Chowder II is an informal organization made up entirely of volunteers. Our structure is also informal but similar to any military staff. There are 15 members who are “on duty” every day. There are another 20 members who spend several days each month assisting. There are several hundred supporters who correspond with us regularly.
Our online presence, Compass Points, has over 1,000 subscribers and receives around 4,000 visits each day. Most posts have had at least 1,200 views. We welcome the submission of posts and articles.
Many Chowder II members are authors of the articles posted on Compass Points, so their names are public. Others have spoken in open forums and on blog sites, so again, many of their names are public. For various reasons a few are precluded from making public statements. All have served in our Corps. None are on active-duty.
Our members have not initiated contact with active-duty Marines seeking information or any kind of access. This would be entirely inappropriate. However, active-duty Marines have frequently reached out to us expressing their concerns about what they observe happening to our Corps
The only correspondence we have had with those inside the Marine Corps, other than emails and phone calls between our most senior retired generals and current Marine Corps leaders, was an email to Marine Corps University faculty informing them of Compass Points and our desire for discourse and debate. We felt this necessary when we had solid evidence that our members were in effect barred from speaking or attending seminars at MCU, a clear contradiction of its professed academic freedom.
If you would like to contact one of our members personally, we will endeavor to make the connection.
We welcome new readers and contributors who desire to support our ongoing efforts to make the Marine Corps strong today and stronger tomorrow.
It is more than a bit presumptious to take on the mantle of the Chowder Society. The original society was working in support of the Commandant. It also represented the vast majority of Marines. They were directly challenging an attempt to do away with the Corps.
Today's discussion is how the Corps can best support the nation -- a very different discussion. Ands one not necessarily widely supported. The self named Chowder II Society points to the 4000 members of this blog as evidence of support.
I am one of teh 4000 but do NOT support their positions. In fact, I think their approach will make the Corps essentially irrelevant in most future conflicts.
I read the posts because it is an essential part of being open to ideas in order to either validate or invalidate your own.

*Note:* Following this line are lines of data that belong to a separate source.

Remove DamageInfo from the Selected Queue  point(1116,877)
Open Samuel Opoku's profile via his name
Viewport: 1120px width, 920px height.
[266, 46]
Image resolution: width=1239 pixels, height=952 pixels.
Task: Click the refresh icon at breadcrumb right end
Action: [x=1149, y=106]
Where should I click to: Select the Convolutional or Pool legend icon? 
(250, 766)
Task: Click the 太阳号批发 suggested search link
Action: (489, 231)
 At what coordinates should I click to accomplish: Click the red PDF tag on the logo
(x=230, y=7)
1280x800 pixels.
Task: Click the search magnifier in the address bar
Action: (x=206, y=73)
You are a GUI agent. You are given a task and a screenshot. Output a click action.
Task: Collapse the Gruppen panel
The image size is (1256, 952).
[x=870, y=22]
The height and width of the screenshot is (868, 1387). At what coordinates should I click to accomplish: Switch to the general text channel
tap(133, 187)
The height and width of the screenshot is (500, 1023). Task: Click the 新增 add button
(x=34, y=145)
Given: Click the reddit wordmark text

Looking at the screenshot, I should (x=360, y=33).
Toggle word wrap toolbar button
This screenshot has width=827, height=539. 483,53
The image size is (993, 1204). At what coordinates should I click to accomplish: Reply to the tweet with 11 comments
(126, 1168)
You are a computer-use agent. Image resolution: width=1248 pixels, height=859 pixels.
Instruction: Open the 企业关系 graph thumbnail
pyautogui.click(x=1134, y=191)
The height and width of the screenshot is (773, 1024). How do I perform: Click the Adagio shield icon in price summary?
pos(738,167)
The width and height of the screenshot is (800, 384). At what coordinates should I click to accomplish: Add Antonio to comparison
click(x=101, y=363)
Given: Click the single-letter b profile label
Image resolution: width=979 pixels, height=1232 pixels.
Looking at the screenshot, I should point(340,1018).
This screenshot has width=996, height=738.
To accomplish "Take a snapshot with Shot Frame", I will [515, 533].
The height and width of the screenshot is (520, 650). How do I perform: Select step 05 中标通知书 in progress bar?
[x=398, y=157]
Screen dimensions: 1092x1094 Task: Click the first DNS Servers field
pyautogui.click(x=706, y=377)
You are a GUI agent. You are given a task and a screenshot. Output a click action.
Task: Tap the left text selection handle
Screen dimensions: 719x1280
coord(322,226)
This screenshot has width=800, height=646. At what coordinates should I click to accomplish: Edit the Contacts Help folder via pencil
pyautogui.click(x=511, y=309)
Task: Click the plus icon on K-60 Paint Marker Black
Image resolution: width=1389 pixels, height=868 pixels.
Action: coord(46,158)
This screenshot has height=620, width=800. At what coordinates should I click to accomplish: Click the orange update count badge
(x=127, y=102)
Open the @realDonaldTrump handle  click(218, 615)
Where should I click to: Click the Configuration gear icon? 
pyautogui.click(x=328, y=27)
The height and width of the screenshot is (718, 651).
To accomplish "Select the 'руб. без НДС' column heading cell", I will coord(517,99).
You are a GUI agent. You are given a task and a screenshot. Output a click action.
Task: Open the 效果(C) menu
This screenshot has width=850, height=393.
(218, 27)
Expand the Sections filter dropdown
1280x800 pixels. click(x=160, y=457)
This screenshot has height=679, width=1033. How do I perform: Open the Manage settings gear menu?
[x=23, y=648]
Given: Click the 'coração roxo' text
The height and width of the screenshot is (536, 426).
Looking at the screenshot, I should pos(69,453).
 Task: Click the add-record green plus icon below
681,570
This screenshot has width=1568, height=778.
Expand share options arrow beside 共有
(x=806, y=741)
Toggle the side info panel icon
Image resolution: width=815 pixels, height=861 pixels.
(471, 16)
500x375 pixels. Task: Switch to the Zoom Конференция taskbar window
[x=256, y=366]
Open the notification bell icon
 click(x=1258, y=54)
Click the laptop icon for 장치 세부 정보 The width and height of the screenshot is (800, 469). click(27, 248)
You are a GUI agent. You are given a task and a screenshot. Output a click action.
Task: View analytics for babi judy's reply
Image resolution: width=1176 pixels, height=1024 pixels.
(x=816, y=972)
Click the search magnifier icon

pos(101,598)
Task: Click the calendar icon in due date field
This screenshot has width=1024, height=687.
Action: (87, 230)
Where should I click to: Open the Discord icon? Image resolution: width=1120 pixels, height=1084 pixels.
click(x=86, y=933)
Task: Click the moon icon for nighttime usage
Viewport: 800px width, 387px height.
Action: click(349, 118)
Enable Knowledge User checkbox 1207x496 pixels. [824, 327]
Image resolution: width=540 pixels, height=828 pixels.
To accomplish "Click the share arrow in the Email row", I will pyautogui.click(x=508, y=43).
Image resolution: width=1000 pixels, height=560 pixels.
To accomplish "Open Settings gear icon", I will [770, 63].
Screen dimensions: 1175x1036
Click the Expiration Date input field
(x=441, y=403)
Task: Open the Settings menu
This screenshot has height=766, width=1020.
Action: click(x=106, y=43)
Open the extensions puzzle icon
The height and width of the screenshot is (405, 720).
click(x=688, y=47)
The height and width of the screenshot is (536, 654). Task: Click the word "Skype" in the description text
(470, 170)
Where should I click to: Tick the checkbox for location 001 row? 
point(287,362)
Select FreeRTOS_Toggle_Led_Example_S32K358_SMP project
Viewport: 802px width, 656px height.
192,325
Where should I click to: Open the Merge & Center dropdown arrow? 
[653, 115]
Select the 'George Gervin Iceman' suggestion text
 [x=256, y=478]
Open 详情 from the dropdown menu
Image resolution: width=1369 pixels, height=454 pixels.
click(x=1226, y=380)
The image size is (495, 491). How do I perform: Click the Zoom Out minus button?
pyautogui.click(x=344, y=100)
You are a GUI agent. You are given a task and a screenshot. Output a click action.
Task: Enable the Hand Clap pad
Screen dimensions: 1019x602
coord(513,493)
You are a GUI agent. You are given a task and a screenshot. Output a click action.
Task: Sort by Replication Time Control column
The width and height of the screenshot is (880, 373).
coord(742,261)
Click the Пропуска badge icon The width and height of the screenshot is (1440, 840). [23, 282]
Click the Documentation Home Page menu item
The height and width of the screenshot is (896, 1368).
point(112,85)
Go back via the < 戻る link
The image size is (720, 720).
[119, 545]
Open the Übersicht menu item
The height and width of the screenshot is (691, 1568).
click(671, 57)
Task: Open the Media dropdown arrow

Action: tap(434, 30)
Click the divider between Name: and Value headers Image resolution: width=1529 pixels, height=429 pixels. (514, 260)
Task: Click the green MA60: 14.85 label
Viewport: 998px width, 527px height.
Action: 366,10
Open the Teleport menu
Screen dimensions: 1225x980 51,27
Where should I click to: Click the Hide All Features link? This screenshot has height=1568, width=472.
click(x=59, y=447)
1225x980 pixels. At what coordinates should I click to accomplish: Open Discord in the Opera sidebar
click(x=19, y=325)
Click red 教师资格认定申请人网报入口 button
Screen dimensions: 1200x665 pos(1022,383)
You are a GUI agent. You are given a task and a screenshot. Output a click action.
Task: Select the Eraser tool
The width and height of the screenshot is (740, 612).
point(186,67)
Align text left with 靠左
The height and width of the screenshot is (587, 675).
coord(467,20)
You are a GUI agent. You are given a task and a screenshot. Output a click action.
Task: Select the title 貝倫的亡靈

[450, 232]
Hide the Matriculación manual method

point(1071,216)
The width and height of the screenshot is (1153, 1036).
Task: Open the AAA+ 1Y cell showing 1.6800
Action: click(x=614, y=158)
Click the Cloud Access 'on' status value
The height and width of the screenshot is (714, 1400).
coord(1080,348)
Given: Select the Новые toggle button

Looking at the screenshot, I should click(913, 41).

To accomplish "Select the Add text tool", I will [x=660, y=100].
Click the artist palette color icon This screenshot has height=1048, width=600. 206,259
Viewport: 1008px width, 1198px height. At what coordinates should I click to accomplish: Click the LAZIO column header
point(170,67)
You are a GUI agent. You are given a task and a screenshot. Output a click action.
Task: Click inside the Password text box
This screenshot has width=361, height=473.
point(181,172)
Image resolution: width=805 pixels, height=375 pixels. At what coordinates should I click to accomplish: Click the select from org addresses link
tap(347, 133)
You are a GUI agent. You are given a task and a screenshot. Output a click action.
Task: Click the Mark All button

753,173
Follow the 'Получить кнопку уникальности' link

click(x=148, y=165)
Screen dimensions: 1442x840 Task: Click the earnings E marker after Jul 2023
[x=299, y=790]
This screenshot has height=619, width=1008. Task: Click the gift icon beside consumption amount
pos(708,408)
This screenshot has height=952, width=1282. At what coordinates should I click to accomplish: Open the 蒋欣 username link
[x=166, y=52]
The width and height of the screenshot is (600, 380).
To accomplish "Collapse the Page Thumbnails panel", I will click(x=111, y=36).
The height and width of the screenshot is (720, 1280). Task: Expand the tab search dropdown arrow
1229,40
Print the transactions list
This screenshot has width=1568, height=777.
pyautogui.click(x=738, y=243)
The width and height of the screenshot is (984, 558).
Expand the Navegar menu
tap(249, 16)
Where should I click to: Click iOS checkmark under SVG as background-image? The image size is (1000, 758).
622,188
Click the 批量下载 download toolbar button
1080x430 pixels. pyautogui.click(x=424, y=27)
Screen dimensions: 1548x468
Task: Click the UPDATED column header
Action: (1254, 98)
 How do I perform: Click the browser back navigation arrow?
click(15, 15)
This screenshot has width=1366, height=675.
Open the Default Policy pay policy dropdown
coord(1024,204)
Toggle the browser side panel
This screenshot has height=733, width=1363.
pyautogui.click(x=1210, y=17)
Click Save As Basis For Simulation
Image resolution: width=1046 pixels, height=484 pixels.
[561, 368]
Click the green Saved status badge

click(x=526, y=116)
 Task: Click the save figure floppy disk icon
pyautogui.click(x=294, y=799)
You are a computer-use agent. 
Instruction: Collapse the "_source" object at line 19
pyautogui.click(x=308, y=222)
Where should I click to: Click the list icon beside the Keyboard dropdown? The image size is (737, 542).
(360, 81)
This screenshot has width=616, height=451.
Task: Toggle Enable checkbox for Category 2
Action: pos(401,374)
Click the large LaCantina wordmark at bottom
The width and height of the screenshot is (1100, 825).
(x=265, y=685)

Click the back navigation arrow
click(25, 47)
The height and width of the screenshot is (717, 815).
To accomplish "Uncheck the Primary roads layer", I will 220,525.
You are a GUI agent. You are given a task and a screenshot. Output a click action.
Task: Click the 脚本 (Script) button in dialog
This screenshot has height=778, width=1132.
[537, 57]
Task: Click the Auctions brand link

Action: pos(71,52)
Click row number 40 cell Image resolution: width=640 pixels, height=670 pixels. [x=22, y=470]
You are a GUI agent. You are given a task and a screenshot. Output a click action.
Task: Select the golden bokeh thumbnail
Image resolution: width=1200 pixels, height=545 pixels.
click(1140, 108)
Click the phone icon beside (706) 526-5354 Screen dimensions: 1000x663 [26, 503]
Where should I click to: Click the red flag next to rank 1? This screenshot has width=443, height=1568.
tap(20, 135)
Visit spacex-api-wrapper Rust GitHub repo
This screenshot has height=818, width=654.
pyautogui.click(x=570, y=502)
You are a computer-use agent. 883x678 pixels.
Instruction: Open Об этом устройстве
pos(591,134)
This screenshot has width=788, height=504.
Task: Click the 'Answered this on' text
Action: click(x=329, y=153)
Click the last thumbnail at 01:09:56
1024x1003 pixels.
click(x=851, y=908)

It would also be useful if the opponents of FD2030 would provide hot links that support their arguments where statements of facts are involved. This is basic to any intellectual argument.
T. X. Hammes
As I review this thread I cannot help but notice that those critical of FD-2030 are portrayed as unidentified conspirators who have the unmitigated gall to question those currently on active duty who designed this in the dark, behind closed doors and tied to threats and insults. Over my career I cannot remember any changes that were not debated, evaluated, reviewed and expected to stand on their merits. The leader who rapidly issues orders to prevent discussion is well known to all of us over our decades of service. Most of us were trained to debate until the moment of decision after which the order is issued and you do your level best to execute. This is the exact opposite of what unfolded from day one. Reasonable and rational questions were rejected with an eye roll and the dismissive wrist flip. To insure there would be no retreat the bridges were burned. The small, elite cadré designing FD-2030 should have welcomed the input and questions to refine their efforts. They resented it, rejected it and attack the authors vice the points.